As you can imagine, there are plenty of things to say about this interesting building and its different purposes throughout history.
The architect who built the lazaretto was King Otto’s Bavarian engineer, Wilhelm von Weiler. It had 32 “studios” with a fireplace and a separate kitchen and bathroom for travelers as well as galleys and offices for the administrative staff.
It operated from 1840 until 1961. However, in those 120 turbulent years of Greek history, the building was used for different needs: as a quarantine, as a refuge for the refugees of Crete, as a prison for criminals, and much later for political prisoners and also as a madhouse.
Small window from another time
The ruined buildings that stand there on the southern tip of Syros testify to the hardships of another era. In many travel diaries of that time, the living conditions of the Lazaretto guests who arrived in Ermoupolis, looking for adventure and other horizons, or just for business purposes, are described in detail.
We, at Omilo, were fortunate to read such a diary firsthand. Our student, Helena Drysdale, opened for us a small window of that time, bringing us the travel diary of her English great-grandfather, George Ferguson. Helena agreed we could share it also with other Omilo students, and we thank her sincerely.
Below you will find a small excerpt from that diary.
After reading it ourselves, Omilo’s visit to the Lazaretta ruins was like a short journey through time and history.
The video was taken during the summer of 2018.
Here below you can read a small excerpt of George Ferguson Bowen’s diary.
George Ferguson Bowen
September 19th. 1847
After dinner, at about 5 o’clock, I was rowed to the Lazaretto, where I was installed in 3 tolerably comfortable rooms for which I was to pay 3 drachmas or 2 shillings a day. The suite of rooms next το me are occupied by two Greek merchants settled at Malta who are very civil and obliging fellows. I am the only Englishman and, with the exception of the above, the only person with any claim to the designation of gentleman.

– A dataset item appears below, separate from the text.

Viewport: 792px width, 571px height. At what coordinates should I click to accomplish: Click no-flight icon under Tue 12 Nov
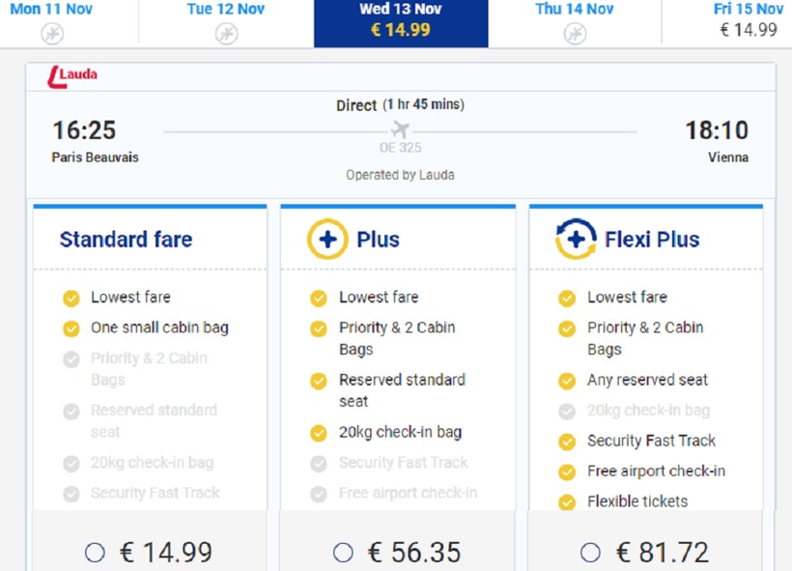[x=226, y=34]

Incarcerated along with us there are, however, 50 or 60 Levantines (1) who are divided off inwards just like those of a prison, with each ward having its guardiano. Nearly everyone carries a stick, chiefly for the purpose of keeping away those not in the same quarantine as himself. For exercise, we have a court, round which the wards are situated on three sides, and, on the 4th, the double-railed space where strangers come and gaze at us walking up and down like caged wild beasts. Also, during the day, we have a bit of rocky shore to expatiate on, and I mean to take a delicious plunge in the sea every morning. Our meals are very fairly furnished from a hotel attached to the Lazaretto – which also has supplied me with two rickety deal tables, a truckle bed (2), a basin and jug, and 2 straw-bottomed chairs.

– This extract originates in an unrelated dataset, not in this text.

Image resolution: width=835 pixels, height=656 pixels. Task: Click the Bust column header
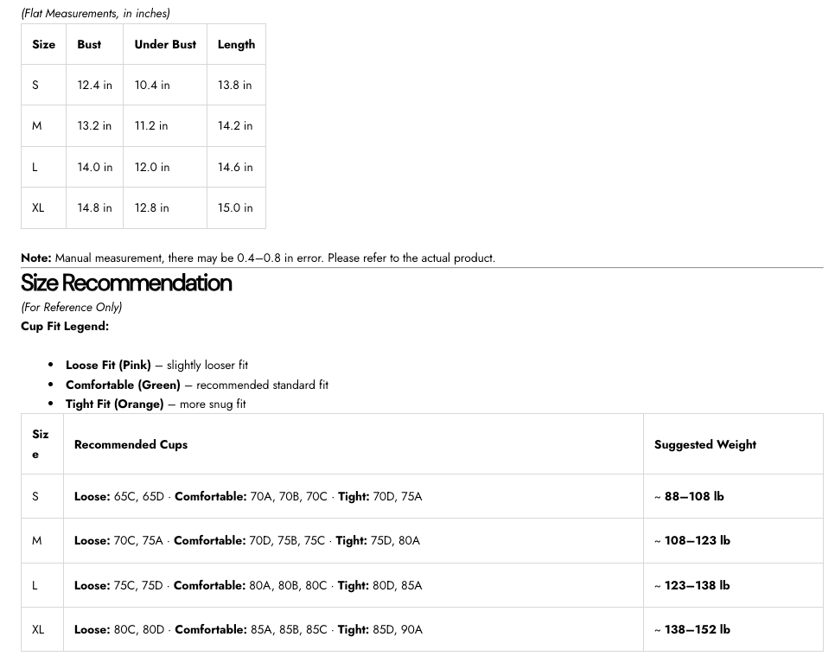coord(89,44)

My rooms are in rather a dilapidated state, otherwise, they are comfortable enough, and they command an excellent view of the harbour and towns – i.e. of Syra (i Ano Polis) and of Hermopolis, (the fancy name given to i Kato Polis). This is another illustration of the early state of Rome, particularly as the upper city is almost exclusively inhabited by Latins, the descendants of Venetian & Genoese settlers, and the lower by Greek merchants.
Monday Sept 20 – Saturday 25th.
Of course this week has been very monotonous, but yet I have almost enjoyed it. A little complete repose is so very refreshing after a month’s incessant toil and fatigue. Then too I have had the opportunity to catch up with this journal, which had fallen dreadfully into arrears, and to write a host of letters which I really think I should never have got through otherwise. My only recreations have been reading some books and papers, which the English and Austrian consuls [Wilkinson & dear old Nizzoli] have sent me, bathing, eating, and playing chess and draughts with a Roman priest and one of my next-door neighbours. ( – i.e. breakfast at 9 and dinner at 5 )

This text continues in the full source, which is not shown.